Over time, ITP has participated in various international aero engine programmes in both the military and civil sectors. Accordingly, it has collaborated with companies such as Rolls-Royce, General Electric, Pratt & Whitney, SNECMA and Honeywell on such endeavours. The company has specialised in the manufacture and development of gas turbine components and modules. It also offers in-house support services, such as maintenance, repair and overhaul (MRO) activities and high value-added services on behalf of other engine manufacturers.

During the 2000s, ITP became involved in the production of the Europrop TP400, the largest turboprop engine developed in Europe, to power the Airbus A400M Atlas, a military transport plane.
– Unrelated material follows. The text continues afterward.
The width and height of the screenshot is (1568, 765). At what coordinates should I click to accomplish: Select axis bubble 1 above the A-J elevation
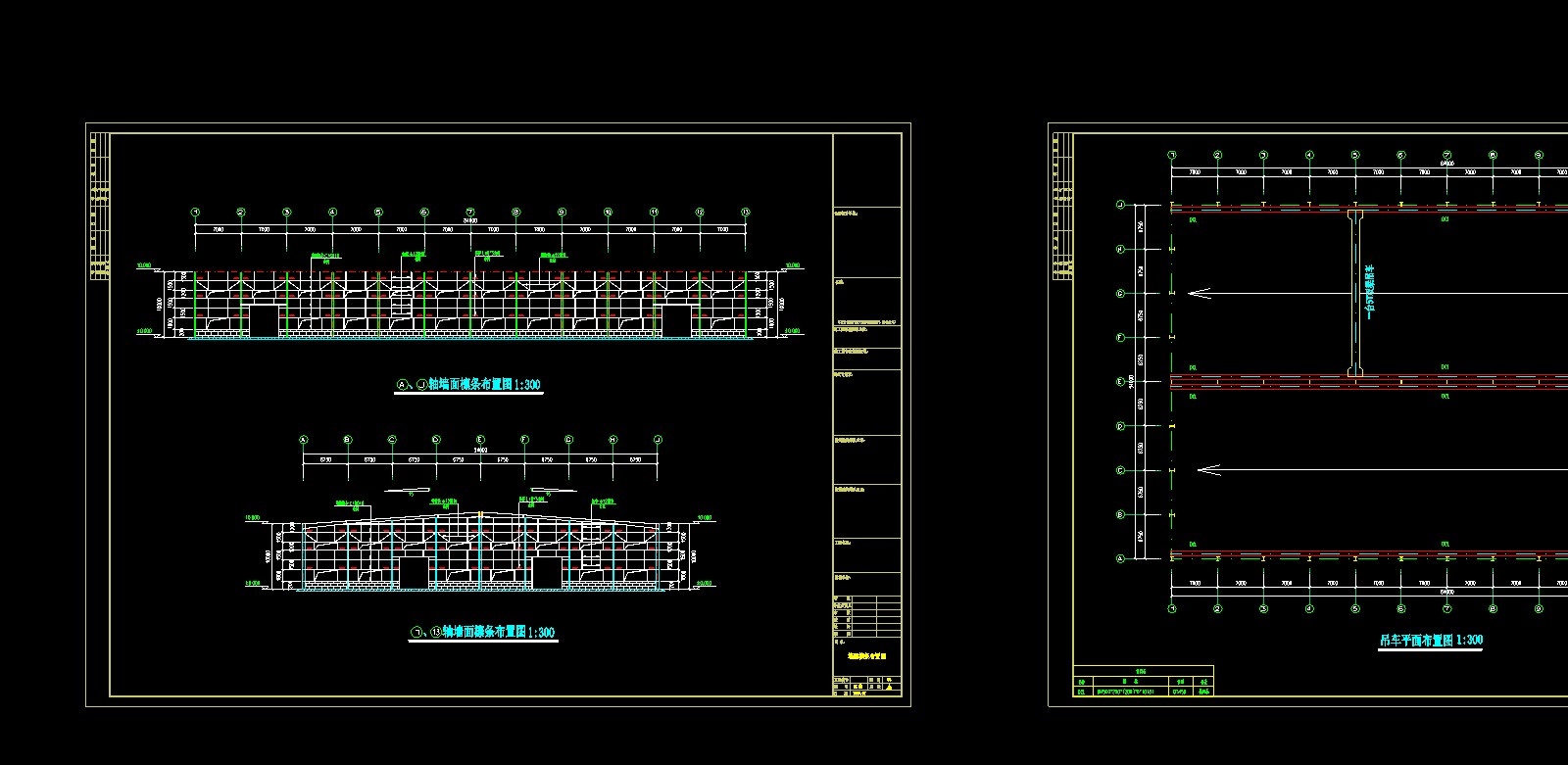(195, 212)
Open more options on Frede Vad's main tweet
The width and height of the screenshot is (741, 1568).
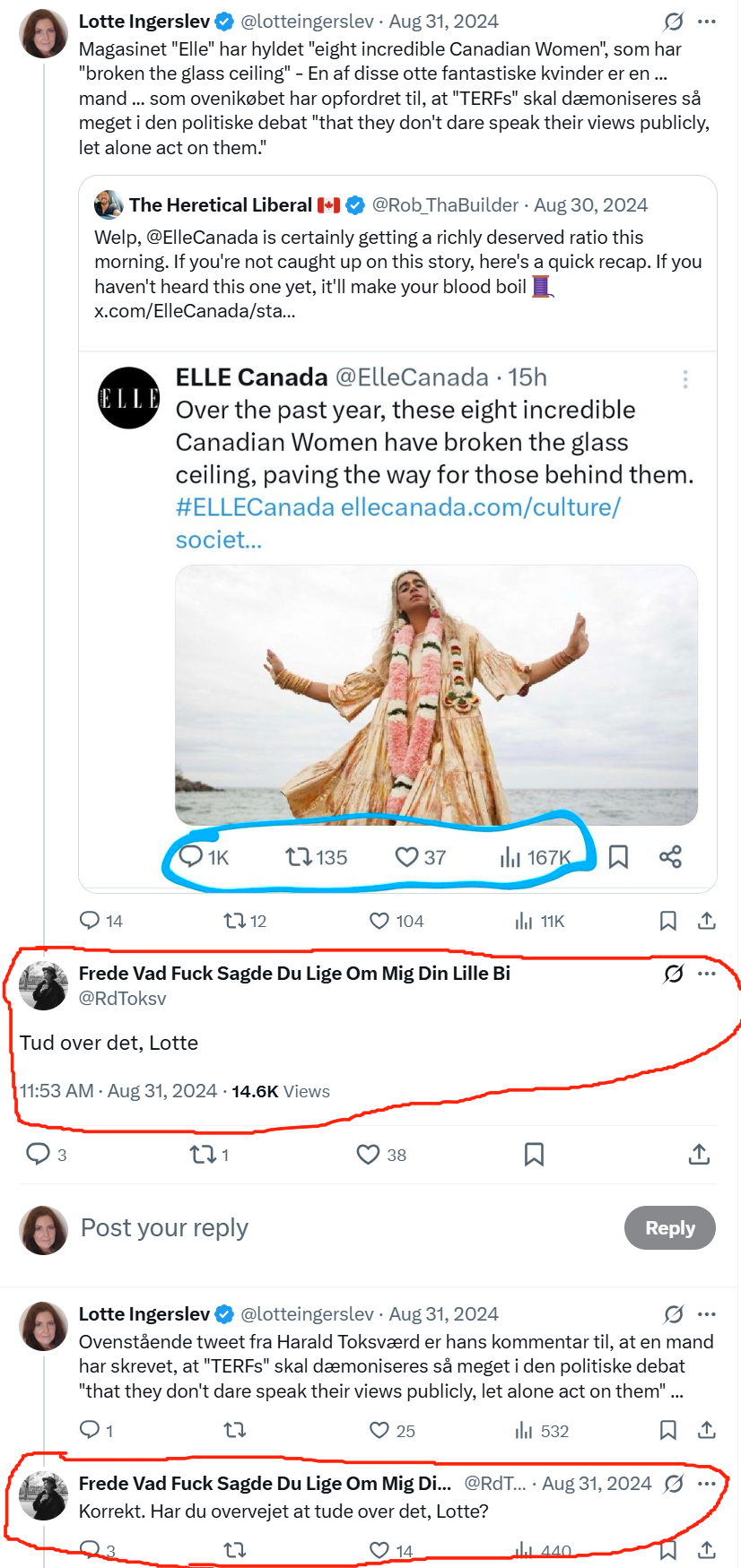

By this time, the firm was also engaged in multiple such collaborative defense aero engine programmes, such as EuroJet Turbo GmbH for the EJ200, and MTU Turbomeca Rolls-Royce for the MTR390.

By the mid-2010s, ITP had become the ninth largest aero engine and components manufacturing company in the world in terms of revenue, employing roughly 3,000 people around the globe. It has been closely involved with Rolls-Royce on the latter's Trent engine family, having acted as a key risk and revenue sharing partner on the programme in addition to applying various turbine-related technologies.

On 11 July 2016, Rolls-Royce Holdings announced that it was in the process of purchasing the outstanding 53.1% shareholding in the IPT joint venture in exchange for €720m. The deal was promoted as increasing Rolls-Royce's long-term aftermarket revenues, along with its stake in various defense-related manufacturing and services programmes, such as the EuroProp consortium that produce the TP400 engine. During December 2017, final approval from Spanish authorities was received for the takeover.

During June 2019, it was reported that Spanish technology group Indra Sistemas was engaging in discussions to purchase a minority stake in the company.

During October 2019, there was some political tensions over a decision by ITP Engines UK to refuse to issue a quote or trial version of its ESATAN-TMS CAD software to a researcher from Istanbul Technical University; this refusal was stated by the company to be in-line with recent sanctions that had been enacted upon Turkey by the UK government.

In September 2022, Rolls-Royce sold ITP Aero to American private equity firm Bain Capital for 1700 million euros.

In December 2025, it was announced that ITP Aero had signed a binding agreement to acquire Aero Norway, a Norwegian specialist in CFM56 engine overhaul and repair. The acquisition, expected to close in the first half of 2026 subject to regulatory approvals, added Aero Norway’s maintenance operations in Stavanger to ITP Aero’s aerospace aftermarket activities.

== Shareholders==
The main shareholders in July 2023 are:

| Shareholder | Voting rights | Owner |
|---|---|---|
| USA Bain Capital | 76,5 % |  |
| Spain Indra Sistemas | 9,5 % | Spain SEPI (25,16 %) |
| Spain JB Capital | 8 % |  |
| Spain Finkatuz | 6 % | Spain Basque Government |

== Major programmes ==

=== Civil ===
Source: Industria de Turbo Propulsores

==== Engines for widebody aircraft ====
- Rolls-Royce Trent 700
- Rolls-Royce Trent 800
- Rolls-Royce Trent 900
- Rolls-Royce Trent XWB
- Rolls-Royce Trent 1000
- Rolls-Royce Trent 7000

==== Engines for single aisle aircraft ====
- Pratt & Whitney PW1000G

==== Engines for business aviation ====
- Pratt & Whitney Canada PW800
- Honeywell HTF7000
- Honeywell TFE731
- CFE CFE738

==== Industrial turbines ====
- General Electric LMS100
- General Electric LM2500

=== Defence ===
Source: ITP Aero
- Eurojet EJ200 (European consortium Eurojet Turbo GmbH) for Eurofighter Typhoon fighter aircraft.
- Europrop TP400 (European consortium Europrop International) for Airbus A400M Atlas transport aircraft.
- General Electric CT7-8F5
- General Electric F414
- General Electric J85-5-21
- MTR MTR390-E (European consortium MTRI) for Eurocopter Tiger attack helicopter.